Several weeks back, ably filling in for regular New York Times Columnist Paul Krugman (meaning that I couldn't tell their columns apart), Kristol argued that Republicans must abandon their slavish belief in free markets and free enterprise if they want to regain power. Wearing Adam Smith neckties is fine for the dweebs that hang out at Heritage Foundation events, Kristol all but said. But these ideas just aren't trendy at the moment -- and they certainly aren't worth losing congressional races over!

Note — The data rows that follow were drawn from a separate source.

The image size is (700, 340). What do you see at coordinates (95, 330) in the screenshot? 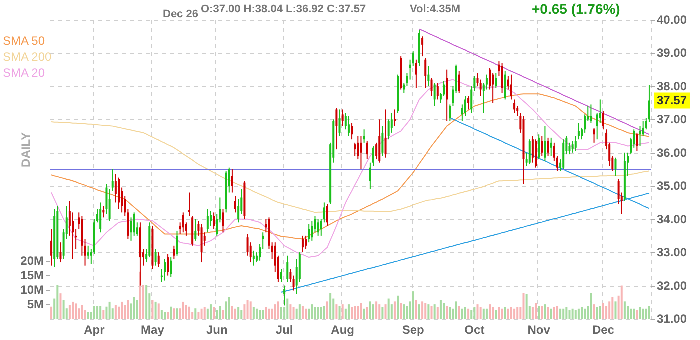
I see `x-tick-label: Apr` at bounding box center [95, 330].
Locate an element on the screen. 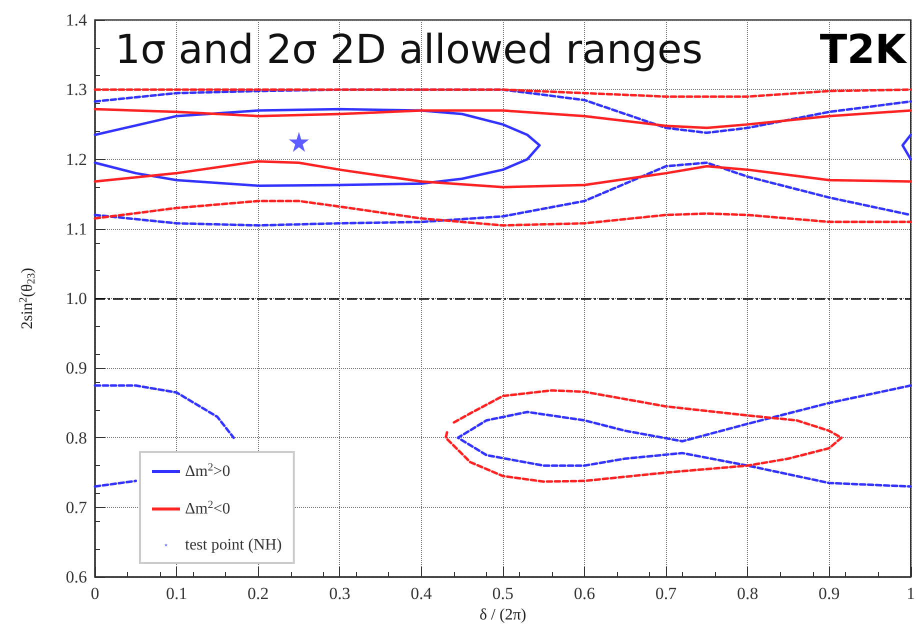 This screenshot has width=918, height=633. x-tick-label: 0.5 is located at coordinates (503, 594).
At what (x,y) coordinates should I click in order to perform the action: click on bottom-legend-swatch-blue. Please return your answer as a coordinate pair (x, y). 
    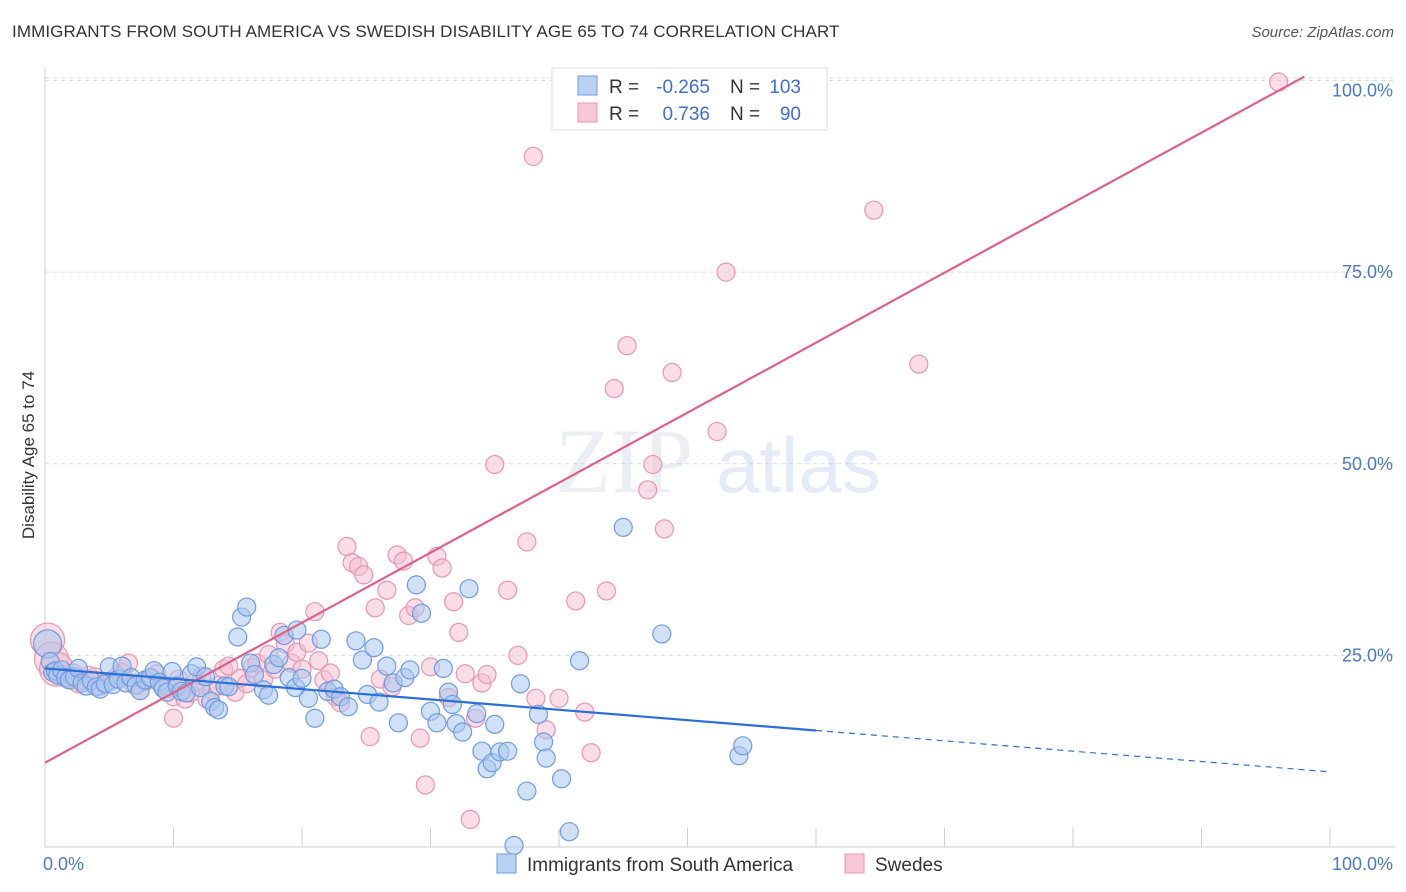
    Looking at the image, I should click on (506, 864).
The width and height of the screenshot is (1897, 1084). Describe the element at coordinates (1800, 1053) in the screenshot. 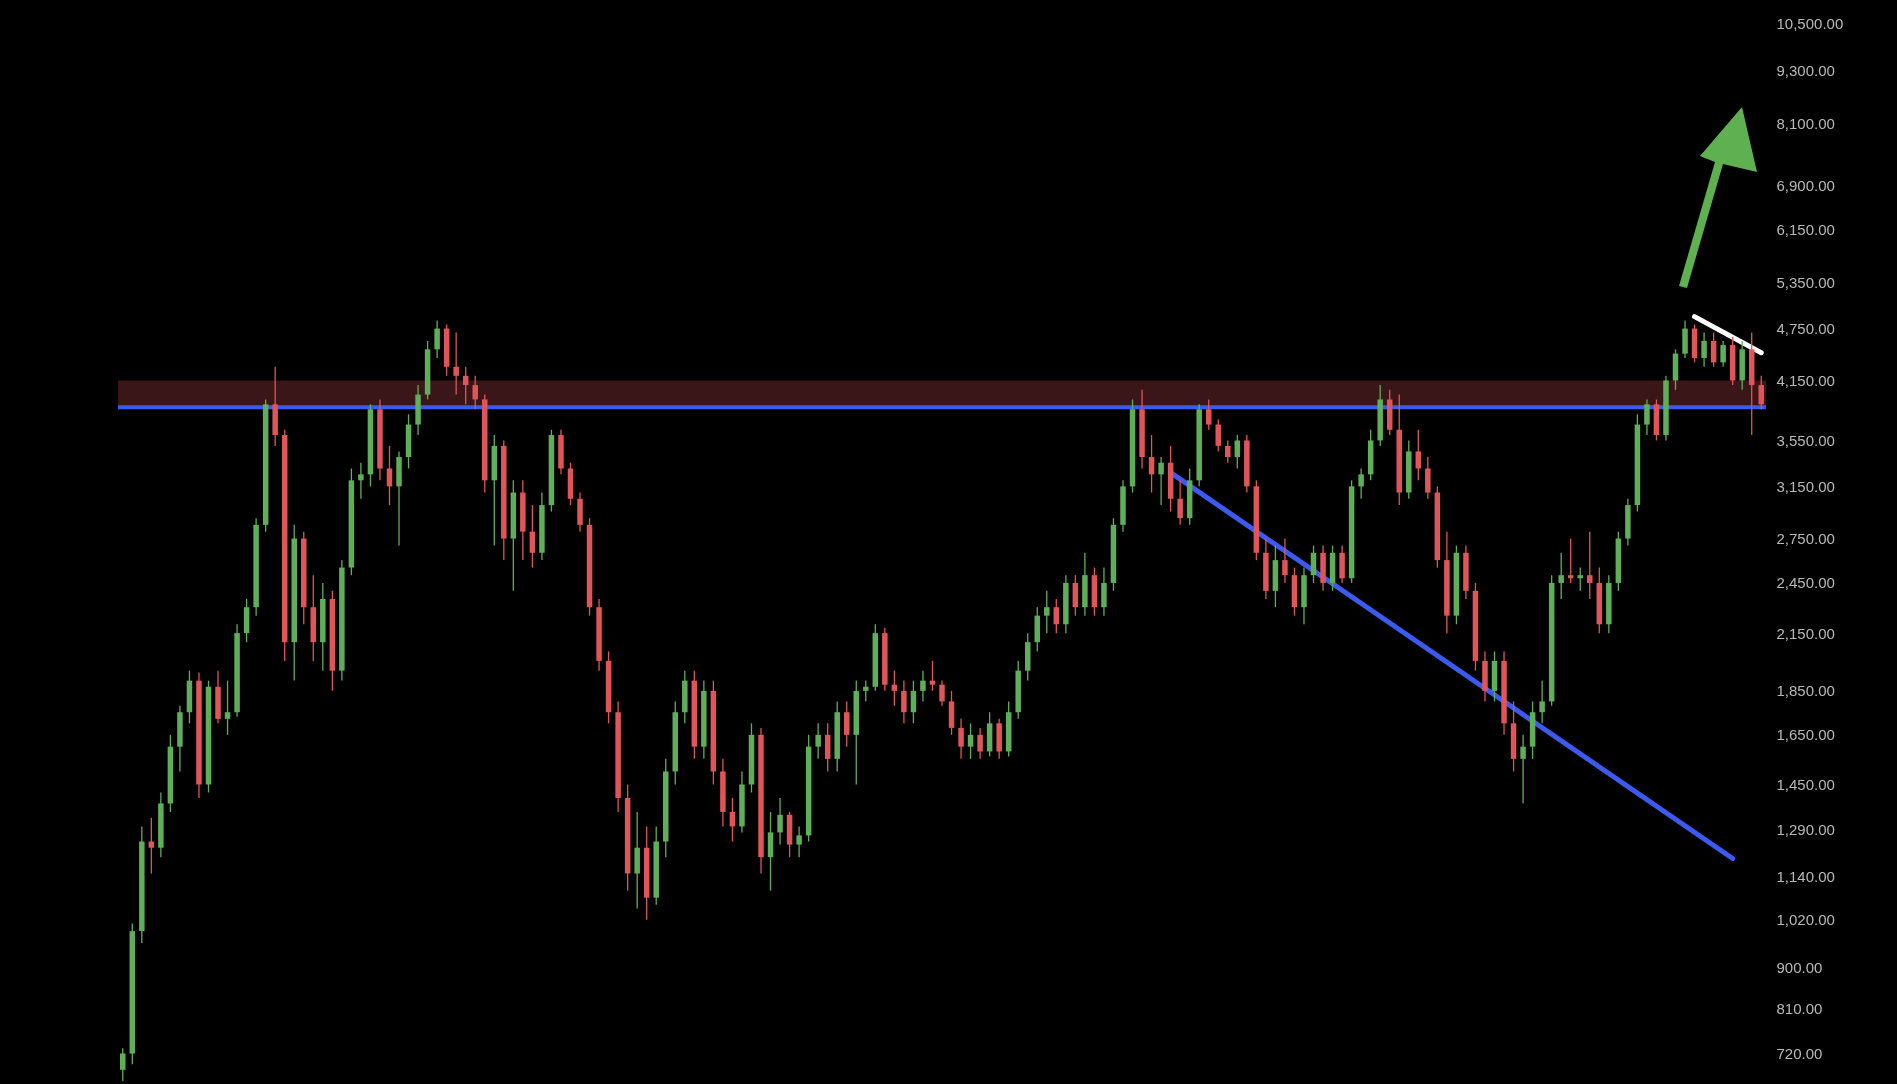

I see `y-tick-label: 720.00` at that location.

Kristol yesterday delivered another broadside -- and another dose of bad political advice -- arguing this time that Republicans no longer can win on the limited government platform. That, too, is passe in Kristol's view. Just as conservatives and libertarians must acknowledge that free markets and free enterprise need to be managed by the wizards in Washington, we must give up on the archaic idea that government should be modest in mission and power. "I can’t help but admire some of my fellow conservatives’ loyalty to the small-government cause," Kristol sneers. "It reminds me of the nobility of Tennyson’s Light Brigade, as it charges into battle: 'Theirs but to do and die.' Maybe it would be better, though, first to reason why."'
Most who ascribe to freedom philosophy already know the "reason why," Bill. We've thought the matter through and decided that political and economic liberty are practically and morally superior to their antipodes, statism and socialism. Kristol's attachment to these ideas is obviously more tenuous, conditioned on whether they help or hinder his party of convenience. I would rather see the Republican Party lose elections than see it lose its soul.
Remove economic and political liberty from the old-line Republican platform, as Kristol advises, and the platform will collapse. What will be left then, except a malleable mish-mash of "position statements" tailored to win congressional races but detached from any over-arching economic, political or moral philosophy. Knee-jerk support for Israel does not a party platform make, contrary to what Kristol and other neocons (oops, that's non-cons from now on!) seem to think.
Republicans don't need to repudiate these timeless ideas; they need to rediscover them, revive them, re-fashion them in a way that works in a modern context. If that takes years, and means they're out of power for a while, so be it. That will give the statists and collectivists the time they need to make an even bigger mess of things -- setting the stage for a revival of popular interest in the limited government virtues our founders espoused.